Pouring the reaction solution into a triangular flask twice, adding 0.5M hydrochloric acid, quickly stirring to separate out, filtering to obtain a solid, washing with purified water to be neutral, and drying at 30 ℃. The solid was collected, filled into a container and weighed. Yield: 96.2 percent; purity: 87.6 percent.
2. Liquid phase synthesis of compound 2: Fmoc-D-His (Bzl) -Leu-OMe
2.1 charging
The materials were dosed as per table 3.
TABLE 3
| Material(s) | Dosage of |
| Fmoc-D-His(Bzl)-OH | 150mmol |
| HOSU | 165mmol |
| TEA | 165mmol |
| DCC | 165mmol |
| H-Leu-OMe.HCl | 165mmol |
| DMF | 500ml |
| 0.5M hydrochloric acid solution | 1L |
2.2, operation process:
accurately weighing Fmoc-D-His (Bzl) -OH and HOSU in a reaction bottle, completely dissolving with DMF, then weighing H-Leu-OMe.HCl in a triangular flask, completely dissolving with DMF, then carrying out cold bath for 10min, adding TEA, rapidly shaking up, adding into the reaction bottle, continuing to carry out cold bath for 5min, then adding DCC to start reaction.
The reaction was complete after 1.5h by HPLC.
After complete reaction, the reaction solution was filtered, precipitated with 0.5M aqueous hydrochloric acid, and the filtered solid was washed with purified water to neutrality and dried at 30 ℃. Collecting the solid, filling into a triangular flask, and weighing; yield: 108.1%, purity: 93.4 percent.
3. Liquid phase synthesis of compound 3: H-D-His (Bzl) -Leu-OMe
3.1 feeding:
the materials were dosed as per table 4.
TABLE 4
| Material(s) | Dosage of |
| Fmoc-D-His(Bzl)-Leu-OMe.HCl | 150mmol |
| Diethylamine | 400ml |
| Petroleum ether | 1L |
3.2 procedure
Accurately weighing Fmoc-D-His (Bzl) -Leu-OMe.HCl in a reaction bottle, adding diethylamine to react for 20min, concentrating to a small amount, adding petroleum ether to precipitate a solid, filtering, and vacuum drying. Yield: 82.4%, purity: 87.2 percent.

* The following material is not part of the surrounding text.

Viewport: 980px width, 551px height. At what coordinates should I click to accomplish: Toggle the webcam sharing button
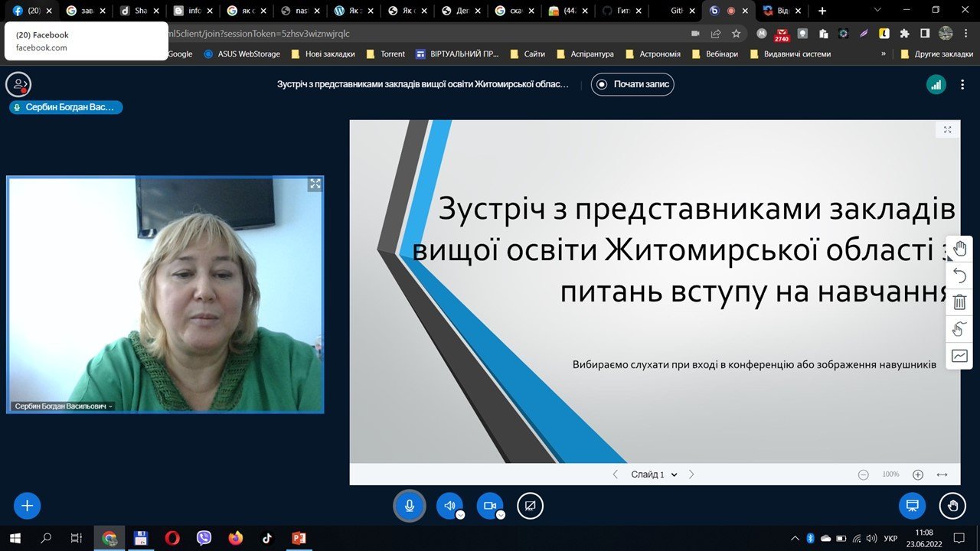tap(489, 506)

4. Synthesis of the Compound 4Fmoc-Trp (Boc) -Ser (tBu) -Tyr (tBu) -D-His (Bzl) -Leu-OMe
4.1 feeding:
the materials were dosed as per table 5.
TABLE 5
| Material(s) | Dosage of |
| Fmoc-Trp(Boc)-Ser(tBu)-Tyr(tBu)-OH | 96.2mmol |
| BOP | 105.8mmol |
| TEA | 105.8mmol |
| H-D-His(Bzl)-Leu-OMe | 105.8mmol |
| DMF | 200ml |
| DCM | 200ml |
| 0.5M hydrochloric acid solution | 1L |
4.2 procedure
Fmoc-Trp (Boc) -Ser (tBu) -Tyr (tBu) -OH and BOP are accurately weighed into a reaction bottle, the reaction bottle is completely dissolved by DMF, then is cooled for 10min, then DIEA is added, H-D-His (Bzl) -Leu-OMe is dissolved by DCM, and then added into the reaction to start the reaction.

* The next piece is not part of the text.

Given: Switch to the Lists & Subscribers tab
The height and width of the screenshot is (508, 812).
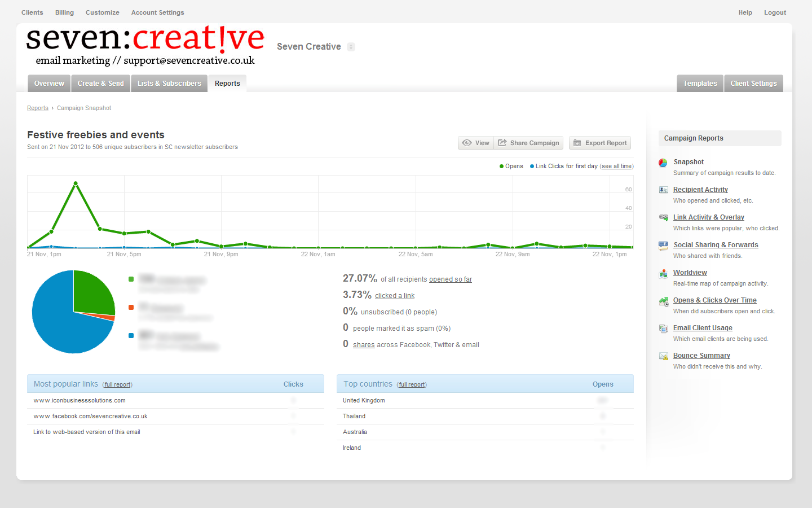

After the reaction is carried out for 1.0h, HPLC (high performance liquid chromatography) detection shows that the reaction is complete, concentration is carried out, 0.5M hydrochloric acid is used for precipitation, solid is collected by filtration, then purified water is used for washing until the solution is neutral (pH test paper detection), and weighing is carried out; yield of compound 4: 94.1%, purity: 88.6 percent.
5. Liquid phase synthesis of compound 5: H-Trp (Boc) -Ser (tBu) -Tyr (tBu) -D-His (Bzl) -Leu-OMe
5.1 charging
The materials were dosed as per table 6.
TABLE 6
| Material(s) | Dosage of |
| Fmoc-Trp(Boc)-Ser(tBu)-Tyr(tBu)-D-His(Bzl)-Leu-OMe | 90.5mmol |
| Diethylamine | 500ml |
| Petroleum ether | 1L |
5.2 procedure
Accurately weighing Fmoc-Trp (Boc) -Ser (tBu) -Tyr (tBu) -D-His (Bzl) -Leu-OMe in a reaction bottle, adding diethylamine to react for 20min, concentrating to a small amount, adding petroleum ether to precipitate a solid, filtering, and vacuum drying. Yield of compound 5: 93%, purity: 89 percent.
6. Liquid phase synthesis of compound 6: H-His (Trt) -Trp (Boc) -Ser (tBu) -Tyr (tBu) -D-His (Bzl) -Leu-OMe
6.1 charging
The materials were dosed as per table 7.
TABLE 7
6.2 procedure
Weighing Fmoc-His (Trt) -OH, HOBt, H-Trp (Boc) -Ser (tBu) -Tyr (tBu) -D-His (Bzl) -Leu-OMe in a reaction bottle, completely dissolving with DMF, cooling for 10min, and adding DCC to start reaction.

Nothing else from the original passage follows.